* [The task]
Starting at the line with "Open the fill color bucket" and going on through the line with "This screenshot has width=800, height=600.", reproduce each line in the records below exactly and nothing more.

START Source information

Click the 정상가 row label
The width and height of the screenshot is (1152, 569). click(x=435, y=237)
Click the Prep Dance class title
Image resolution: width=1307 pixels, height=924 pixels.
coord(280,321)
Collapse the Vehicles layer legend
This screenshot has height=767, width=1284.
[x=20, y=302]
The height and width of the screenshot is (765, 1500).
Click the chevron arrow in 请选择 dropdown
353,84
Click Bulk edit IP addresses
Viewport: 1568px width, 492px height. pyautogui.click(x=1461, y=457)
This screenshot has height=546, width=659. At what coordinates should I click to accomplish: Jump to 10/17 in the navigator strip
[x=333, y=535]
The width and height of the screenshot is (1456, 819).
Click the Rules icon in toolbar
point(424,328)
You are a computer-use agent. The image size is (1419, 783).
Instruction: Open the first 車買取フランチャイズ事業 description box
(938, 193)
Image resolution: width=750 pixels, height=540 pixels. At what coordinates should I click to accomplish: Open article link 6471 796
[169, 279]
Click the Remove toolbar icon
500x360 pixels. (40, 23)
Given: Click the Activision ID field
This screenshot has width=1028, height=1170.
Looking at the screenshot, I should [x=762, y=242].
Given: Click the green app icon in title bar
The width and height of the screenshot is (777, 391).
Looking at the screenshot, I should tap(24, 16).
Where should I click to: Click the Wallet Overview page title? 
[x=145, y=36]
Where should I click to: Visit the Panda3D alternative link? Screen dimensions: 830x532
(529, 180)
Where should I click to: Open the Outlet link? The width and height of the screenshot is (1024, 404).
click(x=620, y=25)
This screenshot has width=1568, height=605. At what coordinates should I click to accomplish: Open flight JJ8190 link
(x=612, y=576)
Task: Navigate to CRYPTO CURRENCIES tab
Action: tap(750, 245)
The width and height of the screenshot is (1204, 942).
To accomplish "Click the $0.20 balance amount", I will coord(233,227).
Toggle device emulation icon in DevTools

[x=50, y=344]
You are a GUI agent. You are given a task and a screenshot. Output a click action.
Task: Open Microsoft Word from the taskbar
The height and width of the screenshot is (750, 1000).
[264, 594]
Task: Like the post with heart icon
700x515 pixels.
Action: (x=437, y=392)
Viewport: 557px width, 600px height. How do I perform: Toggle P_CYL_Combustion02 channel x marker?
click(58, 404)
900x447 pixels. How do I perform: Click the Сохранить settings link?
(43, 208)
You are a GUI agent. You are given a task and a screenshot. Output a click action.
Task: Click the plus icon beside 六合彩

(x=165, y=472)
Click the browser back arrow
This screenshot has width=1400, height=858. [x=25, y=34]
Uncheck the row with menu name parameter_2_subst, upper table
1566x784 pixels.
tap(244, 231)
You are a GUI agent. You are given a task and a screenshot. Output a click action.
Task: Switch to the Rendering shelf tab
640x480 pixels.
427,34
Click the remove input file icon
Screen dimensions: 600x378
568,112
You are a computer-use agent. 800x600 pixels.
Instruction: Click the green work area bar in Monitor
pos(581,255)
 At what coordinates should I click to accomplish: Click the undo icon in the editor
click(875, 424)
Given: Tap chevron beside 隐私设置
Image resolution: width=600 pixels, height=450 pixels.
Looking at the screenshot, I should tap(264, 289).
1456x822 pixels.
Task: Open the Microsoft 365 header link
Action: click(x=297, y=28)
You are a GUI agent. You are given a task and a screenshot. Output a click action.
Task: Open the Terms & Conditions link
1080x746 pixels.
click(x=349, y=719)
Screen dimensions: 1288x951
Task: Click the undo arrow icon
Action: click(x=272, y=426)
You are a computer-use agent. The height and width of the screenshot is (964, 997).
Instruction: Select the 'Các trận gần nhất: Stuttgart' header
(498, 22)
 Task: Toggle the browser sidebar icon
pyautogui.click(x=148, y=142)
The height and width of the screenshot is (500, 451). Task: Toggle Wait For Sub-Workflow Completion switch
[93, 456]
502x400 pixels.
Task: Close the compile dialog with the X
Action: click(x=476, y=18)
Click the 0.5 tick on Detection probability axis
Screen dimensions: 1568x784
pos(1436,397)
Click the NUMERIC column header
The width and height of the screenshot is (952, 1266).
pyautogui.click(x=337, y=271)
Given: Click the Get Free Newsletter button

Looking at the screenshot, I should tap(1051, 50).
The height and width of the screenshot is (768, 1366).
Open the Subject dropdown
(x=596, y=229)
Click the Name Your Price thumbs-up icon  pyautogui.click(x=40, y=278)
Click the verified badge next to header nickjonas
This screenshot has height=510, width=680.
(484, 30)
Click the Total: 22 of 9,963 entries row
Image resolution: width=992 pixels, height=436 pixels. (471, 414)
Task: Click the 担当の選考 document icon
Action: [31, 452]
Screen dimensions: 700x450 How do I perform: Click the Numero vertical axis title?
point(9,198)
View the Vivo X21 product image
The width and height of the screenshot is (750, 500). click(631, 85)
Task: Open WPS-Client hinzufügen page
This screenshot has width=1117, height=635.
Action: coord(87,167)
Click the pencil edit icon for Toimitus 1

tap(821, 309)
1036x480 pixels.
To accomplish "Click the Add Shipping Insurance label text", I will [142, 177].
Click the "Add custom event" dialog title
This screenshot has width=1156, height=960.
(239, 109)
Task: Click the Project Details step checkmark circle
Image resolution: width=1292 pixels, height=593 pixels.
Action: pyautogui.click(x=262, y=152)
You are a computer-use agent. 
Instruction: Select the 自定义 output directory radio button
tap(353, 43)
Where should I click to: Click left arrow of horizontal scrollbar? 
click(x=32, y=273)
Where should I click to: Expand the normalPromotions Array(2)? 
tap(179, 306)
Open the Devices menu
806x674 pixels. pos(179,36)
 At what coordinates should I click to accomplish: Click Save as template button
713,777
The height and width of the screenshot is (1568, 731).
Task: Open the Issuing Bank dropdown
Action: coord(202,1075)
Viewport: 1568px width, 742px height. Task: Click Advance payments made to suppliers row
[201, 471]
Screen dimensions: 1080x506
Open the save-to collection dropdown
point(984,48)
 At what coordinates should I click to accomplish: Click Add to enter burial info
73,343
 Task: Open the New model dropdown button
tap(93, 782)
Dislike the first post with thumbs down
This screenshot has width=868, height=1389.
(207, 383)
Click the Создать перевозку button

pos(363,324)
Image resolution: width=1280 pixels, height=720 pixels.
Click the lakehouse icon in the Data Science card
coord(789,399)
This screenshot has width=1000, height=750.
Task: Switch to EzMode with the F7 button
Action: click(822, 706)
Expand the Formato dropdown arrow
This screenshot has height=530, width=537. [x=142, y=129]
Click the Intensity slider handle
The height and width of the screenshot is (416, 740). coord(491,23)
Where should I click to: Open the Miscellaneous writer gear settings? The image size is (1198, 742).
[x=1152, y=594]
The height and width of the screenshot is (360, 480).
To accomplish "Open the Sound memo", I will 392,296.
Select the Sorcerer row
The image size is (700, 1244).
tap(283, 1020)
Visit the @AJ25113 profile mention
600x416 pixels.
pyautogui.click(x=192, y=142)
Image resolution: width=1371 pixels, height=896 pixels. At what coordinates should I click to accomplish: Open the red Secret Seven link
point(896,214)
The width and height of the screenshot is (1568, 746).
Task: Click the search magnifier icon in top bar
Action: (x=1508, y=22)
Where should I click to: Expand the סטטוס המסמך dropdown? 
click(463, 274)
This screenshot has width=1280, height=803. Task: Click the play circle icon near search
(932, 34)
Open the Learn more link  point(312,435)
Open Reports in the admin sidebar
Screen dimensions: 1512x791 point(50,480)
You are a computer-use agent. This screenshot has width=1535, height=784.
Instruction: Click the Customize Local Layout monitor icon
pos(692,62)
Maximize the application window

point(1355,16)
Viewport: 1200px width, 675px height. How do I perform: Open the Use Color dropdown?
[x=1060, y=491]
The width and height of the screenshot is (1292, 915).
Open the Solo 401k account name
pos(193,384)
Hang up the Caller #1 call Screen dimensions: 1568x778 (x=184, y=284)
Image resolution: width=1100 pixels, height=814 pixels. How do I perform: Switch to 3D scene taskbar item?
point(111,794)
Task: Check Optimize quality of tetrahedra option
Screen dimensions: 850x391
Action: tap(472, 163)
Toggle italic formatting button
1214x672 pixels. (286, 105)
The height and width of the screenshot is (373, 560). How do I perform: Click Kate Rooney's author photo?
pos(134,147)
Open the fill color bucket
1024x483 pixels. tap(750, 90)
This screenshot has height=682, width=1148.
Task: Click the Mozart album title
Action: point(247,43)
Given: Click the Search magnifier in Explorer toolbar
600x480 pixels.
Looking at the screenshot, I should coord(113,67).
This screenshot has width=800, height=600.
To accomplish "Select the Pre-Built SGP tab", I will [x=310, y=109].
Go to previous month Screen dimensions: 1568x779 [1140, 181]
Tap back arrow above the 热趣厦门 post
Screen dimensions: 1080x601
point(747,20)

END Source information

* [Task output]
Open the fill color bucket
1024x483 pixels. tap(750, 90)
This screenshot has height=682, width=1148.
Task: Click the Mozart album title
Action: point(247,43)
Given: Click the Search magnifier in Explorer toolbar
600x480 pixels.
Looking at the screenshot, I should coord(113,67).
This screenshot has width=800, height=600.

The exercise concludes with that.